→ Text
══════════════════════════════
Alternatively, if nominated persons do not have such a right, or do not wish to exercise it, they may have a right under such an agreement to give instructions to the person holding the shares as to the exercise of voting rights. If this is the case, you are encouraged to appoint a proxy as above.

(e) Documents available for inspection

The following documents are available for inspection (upon prior appointment and subject to the UK Government's restrictions and guidance at the applicable time) at the Company's registered office, 1 Churchill Place, London E14 5HP during business hours on any weekday (public holidays excluded) from the date of this Notice until the close of the meeting: (i) copies of the Executive Directors' service contracts; (ii) copies of the Non-Executive Directors' letters of appointment; (iii) a copy of the LTIP rules proposed to be adopted by resolution 25; (iv) a copy of the SVP rules proposed to be adopted by resolution 26; (v) a copy of the New Articles proposed to be adopted by resolution 28; and (vi) a copy of the New Articles proposed to be adopted by resolution 28 marked up to show changes to the Existing Articles.

Copies of the LTIP rules, SVP rules, the New Articles and the New Articles marked up to show changes to the Existing Articles will also be available for inspection on the Company's

website at home.barclays/agm.

(f ) Total shares and voting rights

As at 17 March 2021 (being the latest practicable date before publication of this Notice) the Company's issued share capital comprised 17,365,309,062 ordinary shares of 25 pence each. Each ordinary share carries the right to vote at a general meeting of the Company and, therefore, the total number of voting rights in the Company as at 17 March 2021 was 17,365,309,062.

(g) Forward-looking statements

This Notice contains certain forward-looking statements including, but not limited to, Barclays' expectations of the impact of these resolutions on its regulatory capital requirements. These forward-looking statements can be identified by the fact that they do not relate only to historical or current facts. Forward-looking statements sometimes use words such as 'may', 'will', 'seek', 'continue', 'aim', 'anticipate', 'target', 'projected', 'expect', 'estimate', 'intend', 'plan', 'goal', 'believe', 'achieve' or other words of similar meaning. By their nature, forward-looking statements involve risk and uncertainty because they relate to future events and circumstances. Barclays cautions readers that no forward-looking statement is a guarantee of future events and circumstances and that the actual impact of the resolutions could differ materially from its expectations. Any forward-looking statements made herein speak only as of the date they are made and may be affected by changes in legislation.
══════════════════════════════
→ Raw data
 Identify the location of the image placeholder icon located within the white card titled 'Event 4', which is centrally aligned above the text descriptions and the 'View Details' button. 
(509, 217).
══════════════════════════════
→ About this task
Duplicate, word for word, the part of the shareholder meeting notice above the listing that opens with the words containing "Copies of the LTIP" and closes with "website at home.barclays/agm.".

→ Task result
Copies of the LTIP rules, SVP rules, the New Articles and the New Articles marked up to show changes to the Existing Articles will also be available for inspection on the Company's

website at home.barclays/agm.